Schon gewusst? Der Ortsgemeinde Hochstetten-Dhaun liegt ein Antrag auf Änderung des Bebauungsplans für das Neubaugebiet „Im Scheiberling“ vor. Über diesen will der Ortsgemeinderat in seiner nächsten Sitzung am 24. Januar entscheiden. Auslöser ist ein einzelnes privates Bauvorhaben im nördlichen, stark geneigten Bereich des Baugebiets. Um dieses Vorhaben zu ermöglichen, soll der bislang gültige Bebauungsplan in wesentlichen Punkten geändert werden. Dabei stellt sich eine grundlegende Frage: Ist ein Bebauungsplan nicht für alle bindend? Der steile Hang ist schließlich kein Sonderfall, sondern prägt das gesamte Gebiet. Dennoch ist vorgesehen, die Baufenster nach Norden zu erweitern, die bisherige Begrenzung der Vollgeschosse durch eine absolute Höhenfestsetzung zu ersetzen und weitere verbindliche Gestaltungsvorgaben zu lockern oder ganz zu streichen. Eine ganze Reihe von Änderungen – ausgelöst durch ein einzelnes Projekt.

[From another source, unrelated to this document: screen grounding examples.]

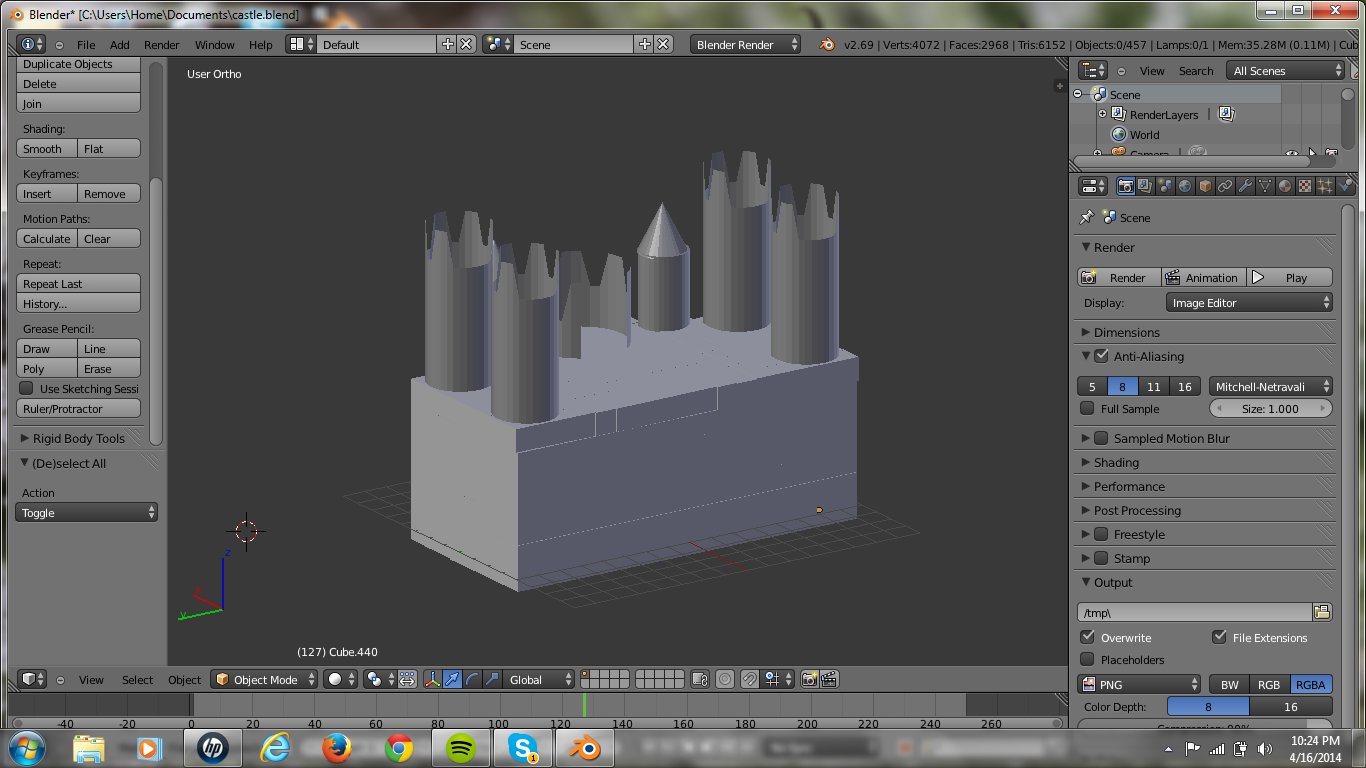Launch Blender from the Windows taskbar

click(x=583, y=747)
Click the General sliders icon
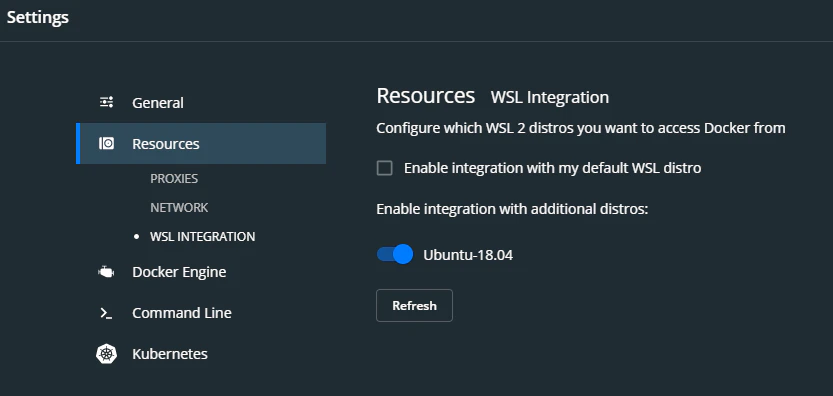This screenshot has width=833, height=396. pyautogui.click(x=106, y=102)
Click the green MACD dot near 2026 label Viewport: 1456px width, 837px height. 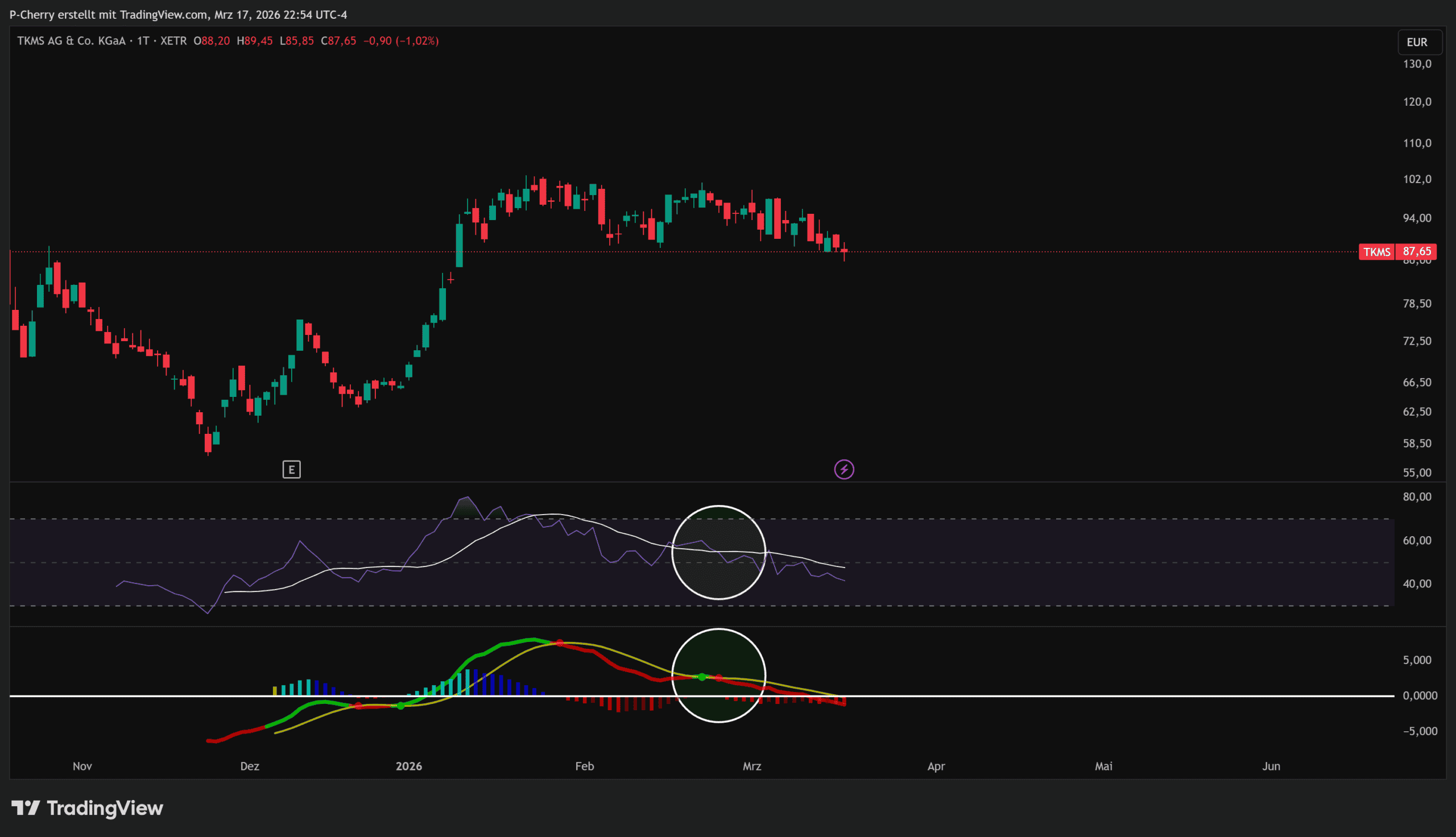(x=400, y=706)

Auffällig ist zudem, dass die Absicht, ein Gebäude über gleich drei Parzellen hinweg zu errichten, in der Beschlussvorlage gar nicht ausdrücklich erwähnt wird. Finde den Fehler? Kritiker sehen darin einen erheblichen Eingriff in die bisherige Planungskonzeption des Neubaugebiets. Der Charakter des Quartiers, der durch klare und für alle geltende Regeln geschaffen wurde, könnte damit verloren gehen. Besonders problematisch erscheint, dass die Änderung offenkundig anlassbezogen erfolgt und wohl einem einzelnen Bauherrn ein groß dimensioniertes Wohngebäude über mehrere Grundstücke hinweg ermöglichen soll. Dies wirft grundsätzliche Fragen zur Gleichbehandlung aller Grundstückseigentümer auf. Ein Bebauungsplan ist als verbindlicher Rahmen für alle gedacht – nicht als Instrument zur nachträglichen Anpassung an Einzelinteressen.

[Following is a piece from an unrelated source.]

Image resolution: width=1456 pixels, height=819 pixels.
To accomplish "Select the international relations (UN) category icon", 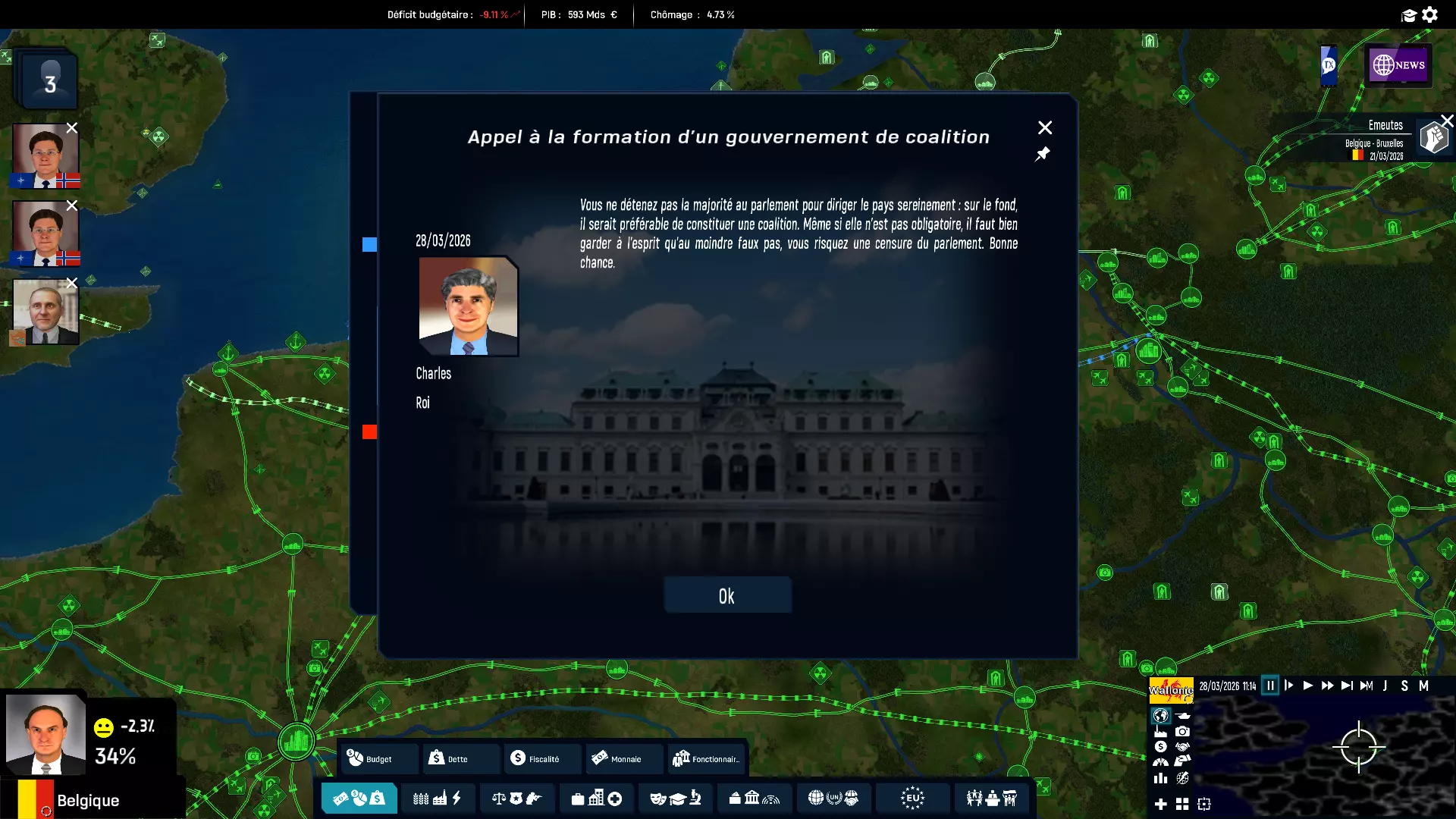I will (834, 799).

Zusätzliche Kritik entzündet sich an der geplanten Durchführung der Bebauungsplanänderung im vereinfachten Verfahren. Dieses ist gesetzlich nur dann vorgesehen, wenn die Grundzüge der Planung nicht berührt werden. Angesichts der vorgesehenen Erweiterung der Baufenster, der Abkehr von der Geschossregelung hin zu einer absoluten Höhenfestsetzung sowie der Lockerung zentraler Gestaltungsvorgaben wird jedoch bezweifelt, ob diese Voraussetzung hier tatsächlich noch erfüllt ist. Viele sehen darin keine geringfügige Anpassung mehr, sondern eine wesentliche Änderung mit erheblichen städtebaulichen Auswirkungen. Gerade im steilen Gelände des Scheiberlings können selbst kleinere Abweichungen eine deutlich stärkere bauliche Wirkung entfalten.
Ein großvolumiger Baukörper könnte das Orts- und Landschaftsbild nachhaltig verändern und eine problematische Vorbildwirkung erzeugen, die weitere vergleichbare Forderungen nach sich zieht. Die Entscheidung hätte damit Bedeutung weit über das einzelne Bauvorhaben hinaus. Mit dem anstehenden Beschluss steht der Ortsgemeinderat somit vor einer richtungsweisenden Entscheidung: Soll ein gewachsener und etablierter städtebaulicher Rahmen zugunsten eines Einzelprojekts aufgeweicht werden – oder bleibt der Bebauungsplan das verlässliche Regelwerk, auf das sich alle Bauwilligen gleichermaßen verlassen können? Die Öffentlichkeit soll im weiteren Verfahren beteiligt werden und hat dann die Möglichkeit, Stellung zu beziehen.